======== THE DATA ========

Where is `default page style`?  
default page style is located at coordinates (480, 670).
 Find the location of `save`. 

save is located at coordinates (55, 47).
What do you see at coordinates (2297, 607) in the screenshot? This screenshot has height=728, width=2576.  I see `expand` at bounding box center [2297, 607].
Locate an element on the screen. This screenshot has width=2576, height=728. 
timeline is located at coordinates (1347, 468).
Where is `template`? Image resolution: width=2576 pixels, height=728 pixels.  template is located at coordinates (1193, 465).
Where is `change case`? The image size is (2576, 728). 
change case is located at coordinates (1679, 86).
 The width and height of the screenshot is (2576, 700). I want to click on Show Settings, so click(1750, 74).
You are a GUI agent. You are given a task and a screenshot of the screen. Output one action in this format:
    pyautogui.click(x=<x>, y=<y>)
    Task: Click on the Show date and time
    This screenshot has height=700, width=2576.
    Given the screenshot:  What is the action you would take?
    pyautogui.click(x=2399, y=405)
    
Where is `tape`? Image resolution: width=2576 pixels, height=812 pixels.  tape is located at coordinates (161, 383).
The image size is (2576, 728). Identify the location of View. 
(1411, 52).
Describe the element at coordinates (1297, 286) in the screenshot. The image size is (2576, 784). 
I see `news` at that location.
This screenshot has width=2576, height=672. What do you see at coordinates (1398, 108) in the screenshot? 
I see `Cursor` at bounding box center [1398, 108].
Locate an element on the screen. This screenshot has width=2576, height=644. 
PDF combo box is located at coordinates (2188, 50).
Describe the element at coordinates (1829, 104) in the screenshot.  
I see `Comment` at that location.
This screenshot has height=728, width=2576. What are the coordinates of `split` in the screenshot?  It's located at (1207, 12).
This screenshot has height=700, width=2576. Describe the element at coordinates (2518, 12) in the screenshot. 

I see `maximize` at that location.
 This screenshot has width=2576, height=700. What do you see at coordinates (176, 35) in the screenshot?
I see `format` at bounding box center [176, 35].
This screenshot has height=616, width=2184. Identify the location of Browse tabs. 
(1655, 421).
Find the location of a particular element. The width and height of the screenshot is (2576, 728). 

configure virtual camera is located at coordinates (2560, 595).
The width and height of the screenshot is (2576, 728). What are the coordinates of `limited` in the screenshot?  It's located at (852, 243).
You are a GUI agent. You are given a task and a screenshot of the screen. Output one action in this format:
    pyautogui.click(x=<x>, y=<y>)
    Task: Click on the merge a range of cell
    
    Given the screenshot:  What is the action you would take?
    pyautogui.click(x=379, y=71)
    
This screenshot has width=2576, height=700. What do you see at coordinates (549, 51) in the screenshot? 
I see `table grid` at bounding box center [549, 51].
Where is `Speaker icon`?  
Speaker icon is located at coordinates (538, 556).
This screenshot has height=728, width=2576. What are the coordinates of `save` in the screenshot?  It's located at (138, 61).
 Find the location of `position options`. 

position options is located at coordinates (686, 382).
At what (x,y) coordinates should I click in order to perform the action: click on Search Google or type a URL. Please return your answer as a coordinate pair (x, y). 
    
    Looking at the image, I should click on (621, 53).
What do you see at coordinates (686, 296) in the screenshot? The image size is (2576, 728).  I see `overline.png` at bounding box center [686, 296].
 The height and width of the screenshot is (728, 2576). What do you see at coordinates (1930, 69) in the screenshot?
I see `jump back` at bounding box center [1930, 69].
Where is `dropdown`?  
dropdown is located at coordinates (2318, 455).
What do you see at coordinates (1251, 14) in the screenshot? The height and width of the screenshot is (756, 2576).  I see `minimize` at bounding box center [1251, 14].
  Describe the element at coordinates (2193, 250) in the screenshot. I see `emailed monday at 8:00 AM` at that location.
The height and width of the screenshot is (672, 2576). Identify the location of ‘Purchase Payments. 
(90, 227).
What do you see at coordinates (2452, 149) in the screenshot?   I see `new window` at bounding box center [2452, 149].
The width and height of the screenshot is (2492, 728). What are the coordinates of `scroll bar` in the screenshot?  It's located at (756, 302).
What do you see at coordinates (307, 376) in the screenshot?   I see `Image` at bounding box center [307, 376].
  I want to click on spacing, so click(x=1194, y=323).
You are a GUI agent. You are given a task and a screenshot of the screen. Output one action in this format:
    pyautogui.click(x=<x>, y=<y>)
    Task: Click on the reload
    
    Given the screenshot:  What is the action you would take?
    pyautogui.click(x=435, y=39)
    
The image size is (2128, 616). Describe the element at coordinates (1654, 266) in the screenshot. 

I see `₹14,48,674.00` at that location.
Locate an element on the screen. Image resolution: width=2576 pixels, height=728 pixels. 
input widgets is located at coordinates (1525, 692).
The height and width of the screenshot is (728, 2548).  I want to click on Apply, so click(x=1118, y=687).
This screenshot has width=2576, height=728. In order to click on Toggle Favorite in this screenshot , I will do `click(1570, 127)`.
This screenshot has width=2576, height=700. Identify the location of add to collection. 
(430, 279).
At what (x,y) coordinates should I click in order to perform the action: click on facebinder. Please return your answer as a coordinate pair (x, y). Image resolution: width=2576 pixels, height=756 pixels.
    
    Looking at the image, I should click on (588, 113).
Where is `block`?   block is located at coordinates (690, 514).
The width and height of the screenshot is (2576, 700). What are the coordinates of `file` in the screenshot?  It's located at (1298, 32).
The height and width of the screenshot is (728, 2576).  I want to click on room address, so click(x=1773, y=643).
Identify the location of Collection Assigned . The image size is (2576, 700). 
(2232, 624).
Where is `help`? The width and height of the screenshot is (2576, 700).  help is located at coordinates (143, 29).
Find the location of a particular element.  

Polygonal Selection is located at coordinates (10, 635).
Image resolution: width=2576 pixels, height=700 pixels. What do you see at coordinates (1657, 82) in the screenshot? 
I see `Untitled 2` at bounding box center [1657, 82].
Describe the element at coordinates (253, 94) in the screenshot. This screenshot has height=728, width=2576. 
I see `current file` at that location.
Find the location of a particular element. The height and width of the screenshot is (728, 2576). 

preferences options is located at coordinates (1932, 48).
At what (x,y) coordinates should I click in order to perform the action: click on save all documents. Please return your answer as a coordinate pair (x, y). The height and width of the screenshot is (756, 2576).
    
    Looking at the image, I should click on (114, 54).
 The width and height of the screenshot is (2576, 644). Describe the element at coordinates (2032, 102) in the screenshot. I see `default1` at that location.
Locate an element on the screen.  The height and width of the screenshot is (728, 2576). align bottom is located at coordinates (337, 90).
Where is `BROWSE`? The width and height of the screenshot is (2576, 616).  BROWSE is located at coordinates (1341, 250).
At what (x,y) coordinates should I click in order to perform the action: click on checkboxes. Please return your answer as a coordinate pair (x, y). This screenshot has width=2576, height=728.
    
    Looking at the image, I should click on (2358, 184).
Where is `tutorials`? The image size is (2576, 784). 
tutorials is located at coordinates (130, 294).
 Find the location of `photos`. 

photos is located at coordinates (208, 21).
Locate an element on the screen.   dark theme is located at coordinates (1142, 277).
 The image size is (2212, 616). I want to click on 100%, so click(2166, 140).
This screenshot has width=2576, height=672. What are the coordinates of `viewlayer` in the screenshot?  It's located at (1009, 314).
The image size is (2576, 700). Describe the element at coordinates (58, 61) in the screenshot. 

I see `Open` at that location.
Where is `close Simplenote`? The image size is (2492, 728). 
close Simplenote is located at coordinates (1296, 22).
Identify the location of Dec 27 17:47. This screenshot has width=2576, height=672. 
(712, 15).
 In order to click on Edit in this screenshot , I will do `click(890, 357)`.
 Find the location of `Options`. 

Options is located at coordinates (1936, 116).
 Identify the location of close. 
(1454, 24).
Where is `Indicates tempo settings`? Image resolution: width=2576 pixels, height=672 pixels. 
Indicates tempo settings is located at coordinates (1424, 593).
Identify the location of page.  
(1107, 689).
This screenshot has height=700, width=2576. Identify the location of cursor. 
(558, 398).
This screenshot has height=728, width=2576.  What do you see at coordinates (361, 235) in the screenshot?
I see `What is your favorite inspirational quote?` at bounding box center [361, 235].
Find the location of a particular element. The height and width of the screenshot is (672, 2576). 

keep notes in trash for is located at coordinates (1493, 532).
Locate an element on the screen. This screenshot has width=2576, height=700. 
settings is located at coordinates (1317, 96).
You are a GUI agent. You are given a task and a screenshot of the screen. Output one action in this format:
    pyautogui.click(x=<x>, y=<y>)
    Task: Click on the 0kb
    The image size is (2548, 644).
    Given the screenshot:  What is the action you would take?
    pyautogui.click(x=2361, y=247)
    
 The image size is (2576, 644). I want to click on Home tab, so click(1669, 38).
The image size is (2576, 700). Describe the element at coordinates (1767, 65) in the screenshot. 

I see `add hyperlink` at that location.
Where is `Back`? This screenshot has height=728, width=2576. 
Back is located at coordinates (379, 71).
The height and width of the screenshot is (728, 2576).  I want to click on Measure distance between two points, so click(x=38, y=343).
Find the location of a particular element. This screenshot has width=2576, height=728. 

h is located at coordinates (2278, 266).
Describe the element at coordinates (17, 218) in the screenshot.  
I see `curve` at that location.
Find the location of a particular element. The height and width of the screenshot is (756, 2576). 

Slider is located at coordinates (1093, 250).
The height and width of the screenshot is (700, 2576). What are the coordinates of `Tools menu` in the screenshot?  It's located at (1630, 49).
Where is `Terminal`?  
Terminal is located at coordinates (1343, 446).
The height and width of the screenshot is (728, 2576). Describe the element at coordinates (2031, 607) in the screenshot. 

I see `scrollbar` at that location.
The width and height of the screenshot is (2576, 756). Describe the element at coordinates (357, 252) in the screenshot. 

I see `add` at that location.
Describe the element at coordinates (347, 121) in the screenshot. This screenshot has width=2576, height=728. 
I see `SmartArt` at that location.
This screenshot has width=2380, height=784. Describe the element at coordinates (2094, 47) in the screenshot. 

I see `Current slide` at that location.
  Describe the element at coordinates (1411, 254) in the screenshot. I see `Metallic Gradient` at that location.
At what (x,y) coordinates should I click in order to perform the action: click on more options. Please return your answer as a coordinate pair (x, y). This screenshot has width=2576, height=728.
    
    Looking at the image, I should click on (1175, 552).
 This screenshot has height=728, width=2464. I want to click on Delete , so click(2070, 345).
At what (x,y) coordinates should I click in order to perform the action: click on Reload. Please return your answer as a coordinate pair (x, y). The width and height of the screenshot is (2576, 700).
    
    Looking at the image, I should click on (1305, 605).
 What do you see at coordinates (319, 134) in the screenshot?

========

** PROMPT **
Copy the listing word for word, from the line containing "The width and height of the screenshot is (2576, 756)." up to and including the line containing "Describe the element at coordinates (1411, 254)".

** TASK ANSWER **
The width and height of the screenshot is (2576, 756). Describe the element at coordinates (357, 252) in the screenshot. 

I see `add` at that location.
Describe the element at coordinates (347, 121) in the screenshot. This screenshot has width=2576, height=728. 
I see `SmartArt` at that location.
This screenshot has width=2380, height=784. Describe the element at coordinates (2094, 47) in the screenshot. 

I see `Current slide` at that location.
  Describe the element at coordinates (1411, 254) in the screenshot. I see `Metallic Gradient` at that location.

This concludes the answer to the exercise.